In the 1800s, this was the most direct route between Columbia and Clemson. Sports team regularly rode out from Cherry's Crossing.
On August 10, 1871, Thomas Green Clemson, IV, and Anna Maria Calhoun Clemsons' son, Capt. John Calhoun Clemson (b. July 17, 1841), was killed in a train wreck between a passenger train and a lumber or freight train on the Blue Ridge Railroad near the future Seneca, South Carolina.
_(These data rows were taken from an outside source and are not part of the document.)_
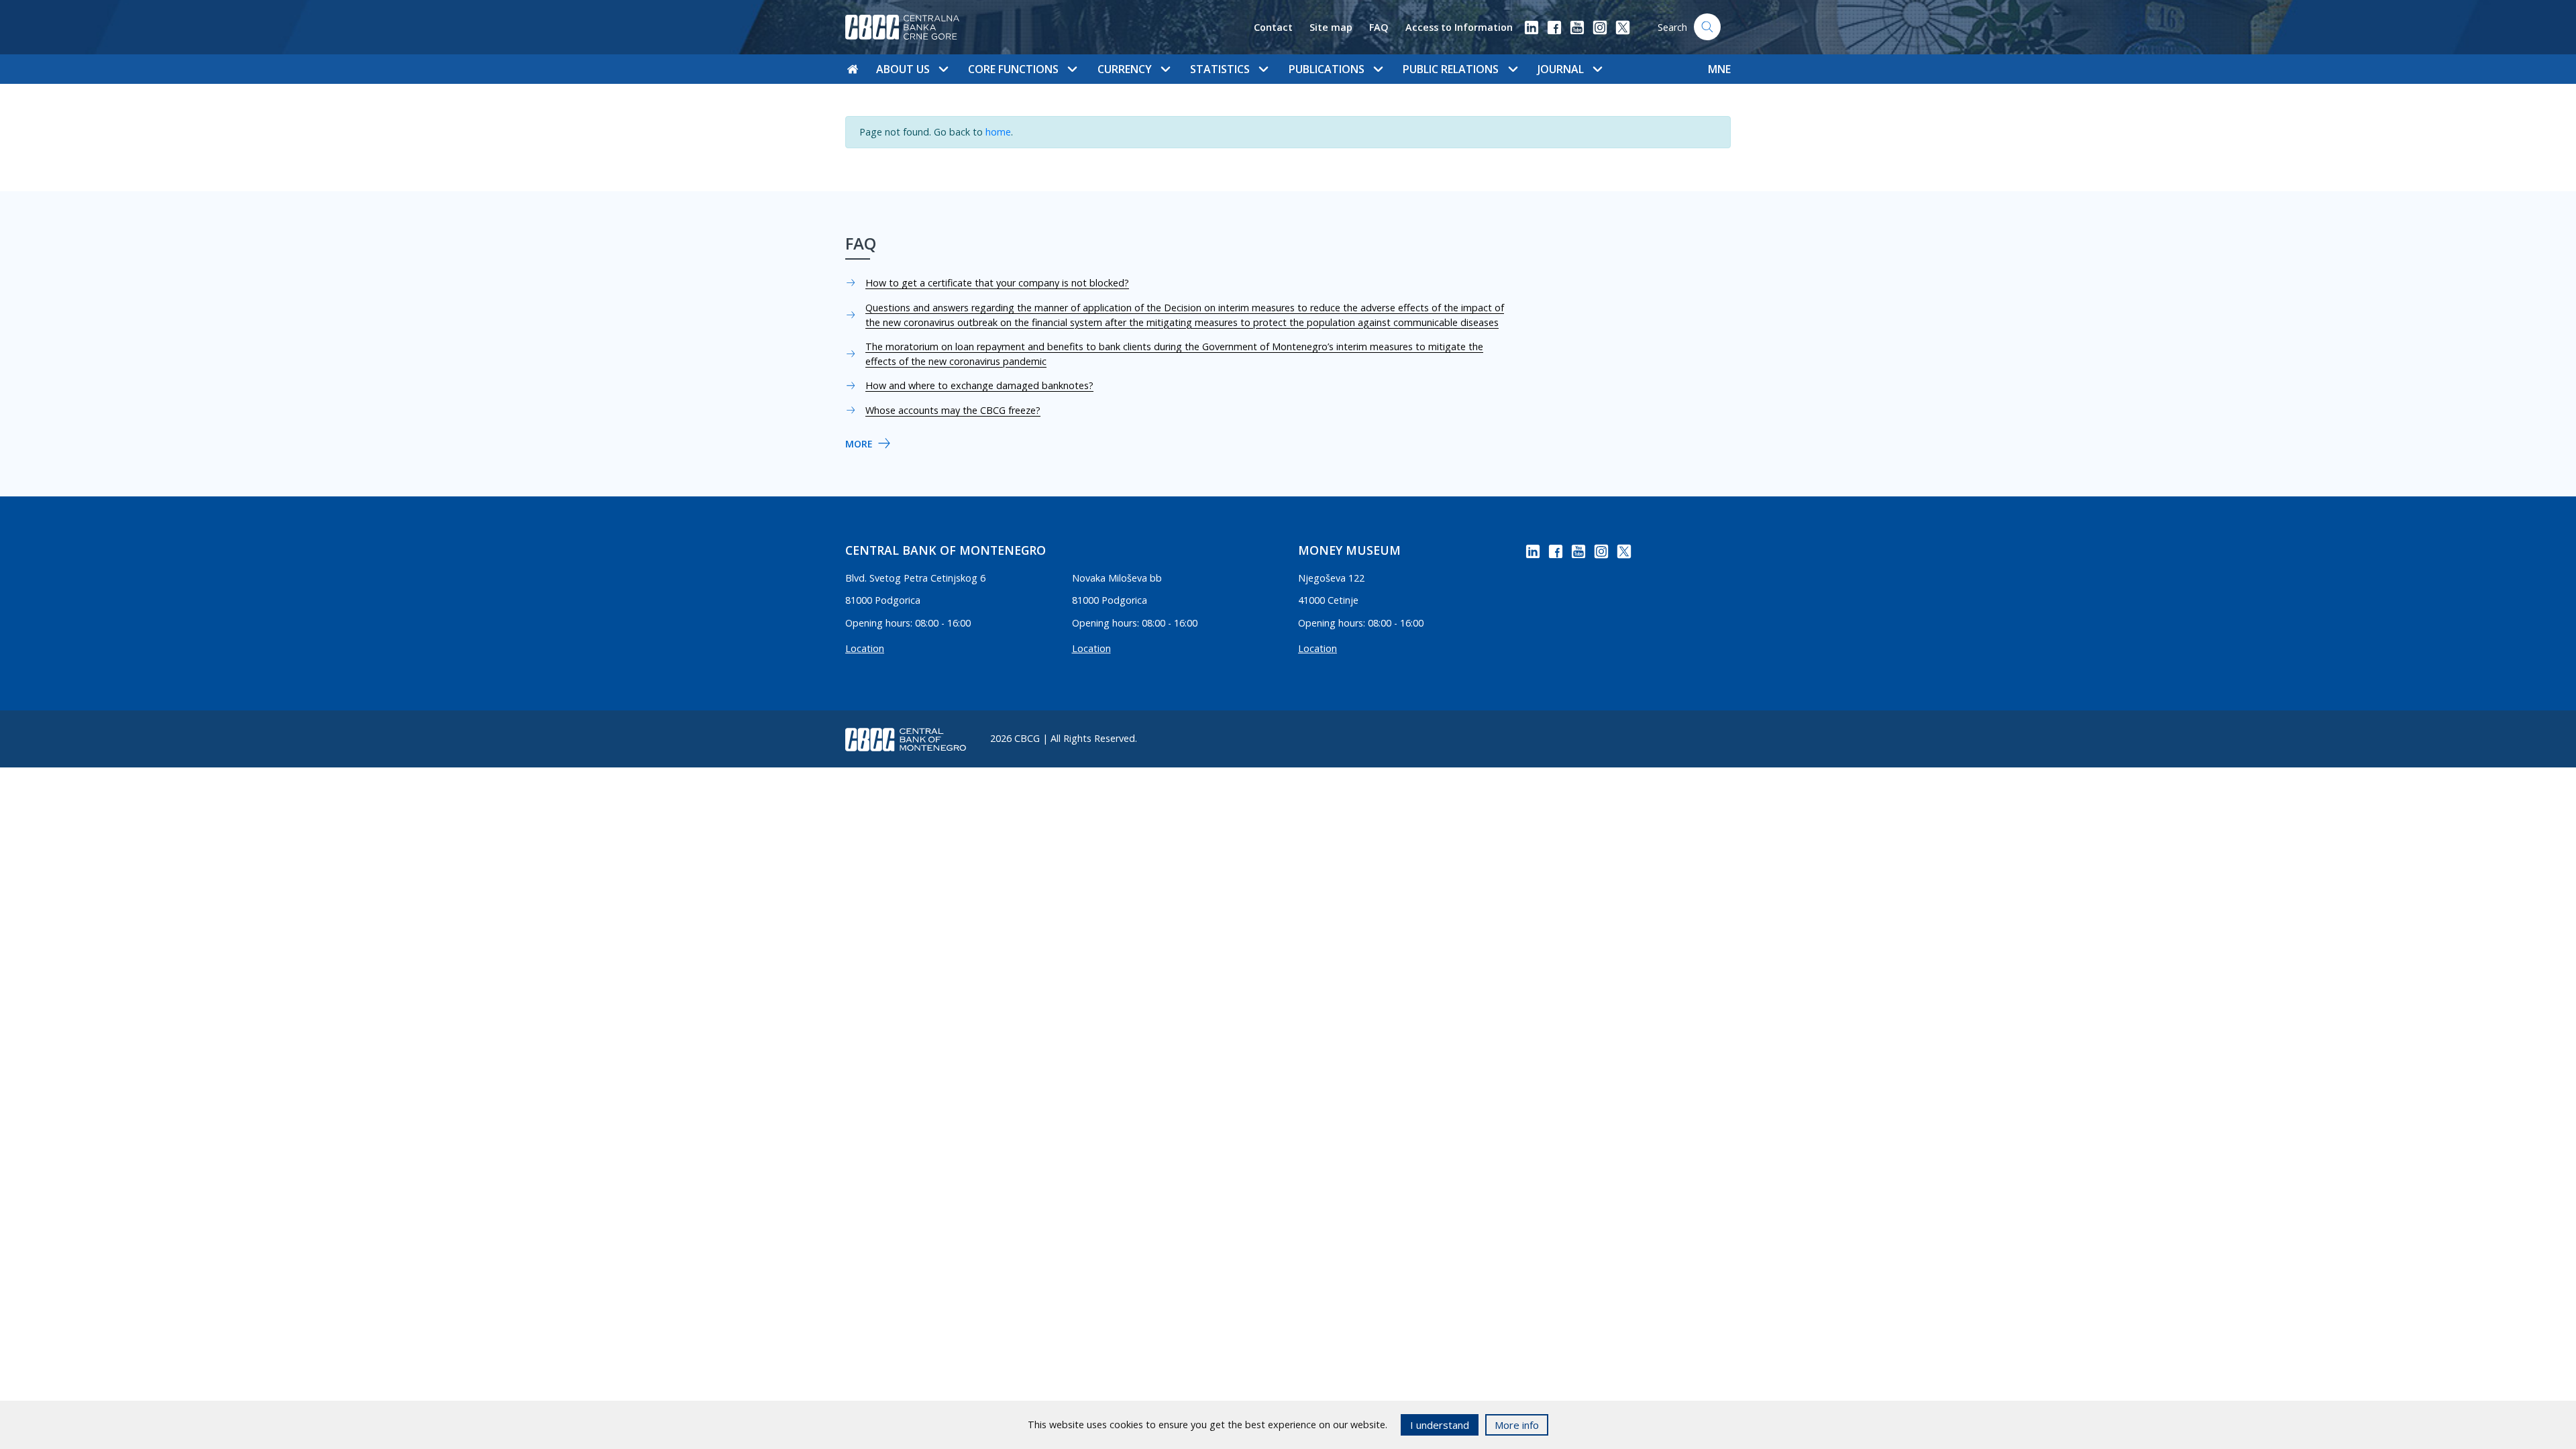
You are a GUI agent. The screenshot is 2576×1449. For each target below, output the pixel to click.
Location (864, 648)
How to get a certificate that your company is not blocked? (997, 282)
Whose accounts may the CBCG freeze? (952, 410)
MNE (1719, 69)
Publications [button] (1326, 69)
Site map (1330, 27)
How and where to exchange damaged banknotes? (979, 385)
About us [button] (903, 69)
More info (1517, 1425)
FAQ (1379, 27)
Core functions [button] (1013, 69)
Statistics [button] (1220, 69)
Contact (1273, 27)
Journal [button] (1561, 69)
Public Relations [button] (1451, 69)
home (998, 131)
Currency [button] (1124, 69)
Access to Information (1459, 27)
He was 30 and unmarried.
The line would pass through several corporate identities, including a reorganized Blue Ridge RailWAY, and later as the South Carolina branch (not contiguous) of the Carolina and Northwestern Railway, eventually being absorbed into the Southern Railway System, known as the Z-line, and thence into the Norfolk Southern Company in 1982. It remained the only rail route through the Clemson area until the Atlanta & Richmond Air Line Railway constructed a line through the community of Calhoun opening in 1873, north of the Fort Hill plantation.
We'll call this the Clemson Wiki project's 1,130th article, although it is about six items earlier.